→ PROBLEM REQUIREMENTS:
Give the number of lines in the data that contain the word "status"; no other text is needed.

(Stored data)

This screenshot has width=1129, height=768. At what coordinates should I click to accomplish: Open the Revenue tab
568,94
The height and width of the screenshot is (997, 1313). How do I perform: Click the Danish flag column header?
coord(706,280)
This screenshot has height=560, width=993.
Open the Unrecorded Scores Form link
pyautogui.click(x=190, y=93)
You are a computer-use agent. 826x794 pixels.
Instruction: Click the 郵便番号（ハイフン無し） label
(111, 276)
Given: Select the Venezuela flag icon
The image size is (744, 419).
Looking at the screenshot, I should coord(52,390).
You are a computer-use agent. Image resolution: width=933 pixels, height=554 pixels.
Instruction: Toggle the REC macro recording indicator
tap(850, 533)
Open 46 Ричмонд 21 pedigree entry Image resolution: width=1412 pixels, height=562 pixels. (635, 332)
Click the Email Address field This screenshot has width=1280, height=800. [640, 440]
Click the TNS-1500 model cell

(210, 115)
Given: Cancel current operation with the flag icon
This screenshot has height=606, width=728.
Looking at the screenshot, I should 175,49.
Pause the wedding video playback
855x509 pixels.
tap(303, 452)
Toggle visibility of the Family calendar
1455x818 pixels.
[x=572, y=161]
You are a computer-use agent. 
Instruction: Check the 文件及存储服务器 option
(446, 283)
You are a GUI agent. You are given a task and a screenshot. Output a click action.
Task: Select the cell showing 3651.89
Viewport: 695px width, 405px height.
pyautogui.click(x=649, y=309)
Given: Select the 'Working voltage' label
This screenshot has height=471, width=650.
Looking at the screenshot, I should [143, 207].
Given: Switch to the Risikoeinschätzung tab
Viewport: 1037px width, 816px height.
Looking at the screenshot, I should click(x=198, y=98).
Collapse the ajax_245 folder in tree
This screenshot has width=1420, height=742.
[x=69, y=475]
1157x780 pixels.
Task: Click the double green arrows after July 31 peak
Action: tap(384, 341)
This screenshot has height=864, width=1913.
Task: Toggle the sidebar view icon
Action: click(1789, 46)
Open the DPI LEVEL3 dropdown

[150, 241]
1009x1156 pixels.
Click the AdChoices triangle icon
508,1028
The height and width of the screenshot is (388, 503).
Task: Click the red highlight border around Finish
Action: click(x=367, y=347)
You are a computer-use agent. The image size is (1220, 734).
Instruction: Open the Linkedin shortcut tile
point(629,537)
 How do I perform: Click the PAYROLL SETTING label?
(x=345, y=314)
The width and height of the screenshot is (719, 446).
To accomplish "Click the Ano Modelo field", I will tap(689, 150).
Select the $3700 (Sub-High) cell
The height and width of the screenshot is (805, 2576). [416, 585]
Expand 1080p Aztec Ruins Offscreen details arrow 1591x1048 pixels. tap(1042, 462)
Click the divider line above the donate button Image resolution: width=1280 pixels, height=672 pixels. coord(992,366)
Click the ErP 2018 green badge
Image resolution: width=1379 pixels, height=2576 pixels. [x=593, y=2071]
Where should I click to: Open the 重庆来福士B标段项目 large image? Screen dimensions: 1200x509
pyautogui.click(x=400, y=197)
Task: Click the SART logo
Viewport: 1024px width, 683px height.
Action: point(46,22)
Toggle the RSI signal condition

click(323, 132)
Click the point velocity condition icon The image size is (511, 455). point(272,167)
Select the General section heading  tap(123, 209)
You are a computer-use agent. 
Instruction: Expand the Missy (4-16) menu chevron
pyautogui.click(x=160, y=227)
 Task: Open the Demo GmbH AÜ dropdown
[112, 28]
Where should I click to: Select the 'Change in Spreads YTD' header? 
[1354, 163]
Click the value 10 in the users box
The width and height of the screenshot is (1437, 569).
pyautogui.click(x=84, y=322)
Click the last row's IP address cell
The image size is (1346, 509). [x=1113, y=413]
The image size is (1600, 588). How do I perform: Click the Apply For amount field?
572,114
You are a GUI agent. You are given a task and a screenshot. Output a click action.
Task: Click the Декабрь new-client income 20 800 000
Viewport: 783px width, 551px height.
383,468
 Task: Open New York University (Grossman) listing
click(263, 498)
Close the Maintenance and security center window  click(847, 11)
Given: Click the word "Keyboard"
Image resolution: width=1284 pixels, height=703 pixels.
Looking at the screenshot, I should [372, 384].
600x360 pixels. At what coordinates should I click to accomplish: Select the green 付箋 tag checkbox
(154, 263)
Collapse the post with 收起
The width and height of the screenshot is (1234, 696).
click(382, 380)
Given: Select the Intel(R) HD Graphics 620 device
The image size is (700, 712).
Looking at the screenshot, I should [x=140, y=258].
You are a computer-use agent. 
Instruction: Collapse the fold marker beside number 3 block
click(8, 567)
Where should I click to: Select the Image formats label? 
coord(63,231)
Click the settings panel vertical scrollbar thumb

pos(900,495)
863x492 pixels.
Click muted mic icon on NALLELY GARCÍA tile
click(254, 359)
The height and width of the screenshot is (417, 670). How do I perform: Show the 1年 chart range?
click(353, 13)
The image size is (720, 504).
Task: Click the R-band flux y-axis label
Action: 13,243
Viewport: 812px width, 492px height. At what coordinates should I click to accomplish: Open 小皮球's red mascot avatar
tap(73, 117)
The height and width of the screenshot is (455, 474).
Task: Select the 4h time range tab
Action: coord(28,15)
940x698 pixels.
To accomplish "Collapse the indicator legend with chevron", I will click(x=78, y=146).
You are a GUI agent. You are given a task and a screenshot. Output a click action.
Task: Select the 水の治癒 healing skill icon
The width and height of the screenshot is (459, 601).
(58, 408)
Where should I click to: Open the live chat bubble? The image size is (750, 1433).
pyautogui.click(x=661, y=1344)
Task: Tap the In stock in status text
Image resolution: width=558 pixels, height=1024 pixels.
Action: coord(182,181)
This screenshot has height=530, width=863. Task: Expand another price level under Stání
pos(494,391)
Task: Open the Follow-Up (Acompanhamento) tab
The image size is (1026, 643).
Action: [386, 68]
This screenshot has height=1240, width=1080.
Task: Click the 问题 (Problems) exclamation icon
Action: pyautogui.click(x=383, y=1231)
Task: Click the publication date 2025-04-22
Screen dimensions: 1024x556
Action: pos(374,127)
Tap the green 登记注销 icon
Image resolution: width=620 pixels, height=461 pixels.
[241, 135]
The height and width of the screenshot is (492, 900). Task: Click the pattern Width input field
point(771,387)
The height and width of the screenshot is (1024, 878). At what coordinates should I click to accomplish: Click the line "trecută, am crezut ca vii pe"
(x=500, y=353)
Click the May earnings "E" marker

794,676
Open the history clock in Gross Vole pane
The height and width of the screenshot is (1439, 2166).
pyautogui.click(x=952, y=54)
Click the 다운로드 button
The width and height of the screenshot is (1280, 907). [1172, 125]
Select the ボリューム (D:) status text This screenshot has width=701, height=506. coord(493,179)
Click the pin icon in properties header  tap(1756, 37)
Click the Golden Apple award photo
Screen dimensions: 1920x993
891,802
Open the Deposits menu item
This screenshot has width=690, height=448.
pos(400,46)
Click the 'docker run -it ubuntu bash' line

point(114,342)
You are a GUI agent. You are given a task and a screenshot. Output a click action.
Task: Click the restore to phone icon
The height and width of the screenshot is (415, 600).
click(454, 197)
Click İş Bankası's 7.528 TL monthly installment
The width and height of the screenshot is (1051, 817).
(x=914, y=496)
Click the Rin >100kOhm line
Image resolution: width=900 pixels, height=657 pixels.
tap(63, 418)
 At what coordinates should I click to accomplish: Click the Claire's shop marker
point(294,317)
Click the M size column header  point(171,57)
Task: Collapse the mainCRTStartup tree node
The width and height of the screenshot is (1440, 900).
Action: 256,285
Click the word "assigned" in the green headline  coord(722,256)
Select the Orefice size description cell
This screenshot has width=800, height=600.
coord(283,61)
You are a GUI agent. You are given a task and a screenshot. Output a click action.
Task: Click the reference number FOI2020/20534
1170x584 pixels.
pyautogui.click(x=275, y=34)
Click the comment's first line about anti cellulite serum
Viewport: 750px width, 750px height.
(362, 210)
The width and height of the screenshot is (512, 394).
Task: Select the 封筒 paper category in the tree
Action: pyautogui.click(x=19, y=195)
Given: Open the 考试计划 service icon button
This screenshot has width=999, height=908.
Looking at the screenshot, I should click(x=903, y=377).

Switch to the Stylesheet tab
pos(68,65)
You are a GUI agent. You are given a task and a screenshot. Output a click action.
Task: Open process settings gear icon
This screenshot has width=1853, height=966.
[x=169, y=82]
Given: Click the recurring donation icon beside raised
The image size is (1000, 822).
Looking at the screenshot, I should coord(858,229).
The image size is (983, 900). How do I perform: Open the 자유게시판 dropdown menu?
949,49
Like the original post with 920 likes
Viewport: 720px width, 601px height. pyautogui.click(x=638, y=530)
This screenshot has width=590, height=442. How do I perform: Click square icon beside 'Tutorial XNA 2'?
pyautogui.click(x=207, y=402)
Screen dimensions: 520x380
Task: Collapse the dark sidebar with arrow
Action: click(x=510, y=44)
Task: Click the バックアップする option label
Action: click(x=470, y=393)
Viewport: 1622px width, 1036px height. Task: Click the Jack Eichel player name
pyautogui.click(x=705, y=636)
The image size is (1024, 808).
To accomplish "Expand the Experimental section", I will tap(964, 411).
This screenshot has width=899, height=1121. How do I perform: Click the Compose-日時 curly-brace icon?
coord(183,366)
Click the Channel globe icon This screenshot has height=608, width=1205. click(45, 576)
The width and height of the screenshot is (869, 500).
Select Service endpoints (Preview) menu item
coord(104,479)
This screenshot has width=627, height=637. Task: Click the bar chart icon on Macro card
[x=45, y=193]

→ REPLY TO THE EXERCISE:
2